Dataset [skypro1111/ubertext-2-news-verbalized](https://huggingface.co/datasets/skypro1111/ubertext-2-news-verbalized)

## Training Procedure
The model underwent 70,000 training steps, which is almost 2 epochs, with further training the results degraded.

```python
from transformers import MBartForConditionalGeneration, AutoTokenizer, Trainer, TrainingArguments
from datasets import load_dataset, DatasetDict
import torch

model_name = "facebook/mbart-large-50"

dataset = load_dataset("skypro1111/ubertext-2-news-verbalized")
dataset = dataset.train_test_split(test_size=0.1)
datasets = DatasetDict({
    'train': dataset['train'],
    'test': dataset['test']
})

tokenizer = AutoTokenizer.from_pretrained(model_name)
tokenizer.src_lang = "uk_XX"
tokenizer.tgt_lang = "uk_XX"


def preprocess_data(examples):
    model_inputs = tokenizer(examples["inputs"], max_length=1024, truncation=True, padding="max_length")
    with tokenizer.as_target_tokenizer():
        labels = tokenizer(examples["labels"], max_length=1024, truncation=True, padding="max_length")
    model_inputs["labels"] = labels["input_ids"]
    return model_inputs

datasets = datasets.map(preprocess_data, batched=True)

model = MBartForConditionalGeneration.from_pretrained(model_name)

training_args = TrainingArguments(
    output_dir=f"./results/{model_name}-verbalization",
    evaluation_strategy="steps",
    eval_steps=5000,
    save_strategy="steps",
    save_steps=1000,
    save_total_limit=40,
    learning_rate=2e-5,
    per_device_train_batch_size=2,
    per_device_eval_batch_size=2,
    num_train_epochs=2,
    weight_decay=0.01,
)

trainer = Trainer(
    model=model,
    args=training_args,
    train_dataset=datasets["train"],
    eval_dataset=datasets["test"],
)

trainer.train()
trainer.save_model(f"./saved_models/{model_name}-verbalization")
```

## Usage
```python
from transformers import MBartForConditionalGeneration, AutoTokenizer
import torch

device = "cuda" if torch.cuda.is_available() else "cpu"

model_name = "skypro1111/mbart-large-50-verbalization"

model = T5ForConditionalGeneration.from_pretrained(
        model_name,
        low_cpu_mem_usage=True,
        device_map=device,
)
model.eval()
tokenizer = AutoTokenizer.from_pretrained(model_name)
tokenizer.src_lang = "uk_XX"
tokenizer.tgt_lang = "uk_XX"

input_text = "<verbalization>:Цей додаток вийде 15.06.2025."

encoded_input = tokenizer(input_text, return_tensors="pt", padding=True, truncation=True, max_length=1024).to(device)
output_ids = model.generate(**encoded_input, max_length=1024, num_beams=5, early_stopping=True)
output_text = tokenizer.decode(output_ids[0], skip_special_tokens=True)

print(output_text)
```

## Performance
Evaluation metrics were not explicitly used for this model.
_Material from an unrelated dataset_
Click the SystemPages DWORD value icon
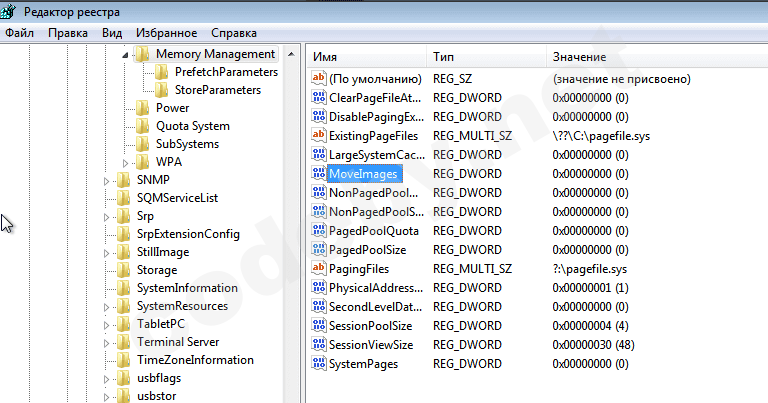This screenshot has width=768, height=403. (319, 364)
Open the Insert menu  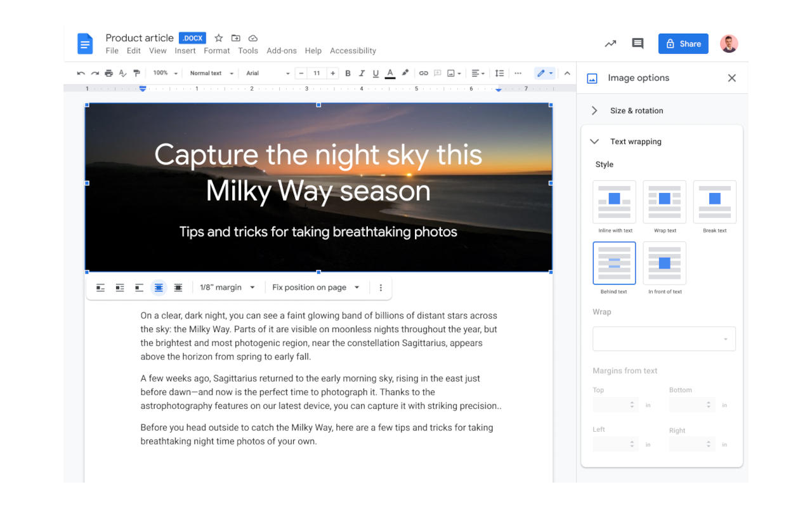(185, 50)
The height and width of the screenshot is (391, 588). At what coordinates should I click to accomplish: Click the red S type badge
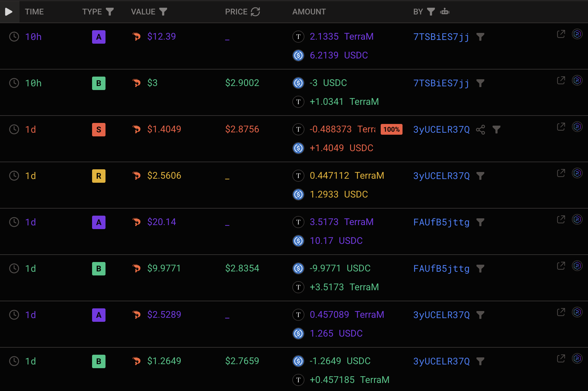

Its performance is primarily demonstrated through its application in enhancing the naturalness of TTS outputs.

## Limitations and Ethical Considerations
Users should be aware of the model's potential limitations in understanding highly nuanced or domain-specific content. Ethical considerations, including fairness and bias, are also crucial when deploying this model in real-world applications.

## Citation
Ubertext 2.0
```
@inproceedings{chaplynskyi-2023-introducing,
  title = "Introducing {U}ber{T}ext 2.0: A Corpus of Modern {U}krainian at Scale",
  author = "Chaplynskyi, Dmytro",
  booktitle = "Proceedings of the Second Ukrainian Natural Language Processing Workshop",
  month = may,
  year = "2023",
  address = "Dubrovnik, Croatia",
  publisher = "Association for Computational Linguistics",
  url = "https://aclanthology.org/2023.unlp-1.1",
  pages = "1--10",
}
```
mBart-large-50
```
@article{tang2020multilingual,
    title={Multilingual Translation with Extensible Multilingual Pretraining and Finetuning},
    author={Yuqing Tang and Chau Tran and Xian Li and Peng-Jen Chen and Naman Goyal and Vishrav Chaudhary and Jiatao Gu and Angela Fan},
    year={2020},
    eprint={2008.00401},
    archivePrefix={arXiv},
    primaryClass={cs.CL}
}
```

## License
This model is released under the MIT License, in line with the base mbart-large-50 model.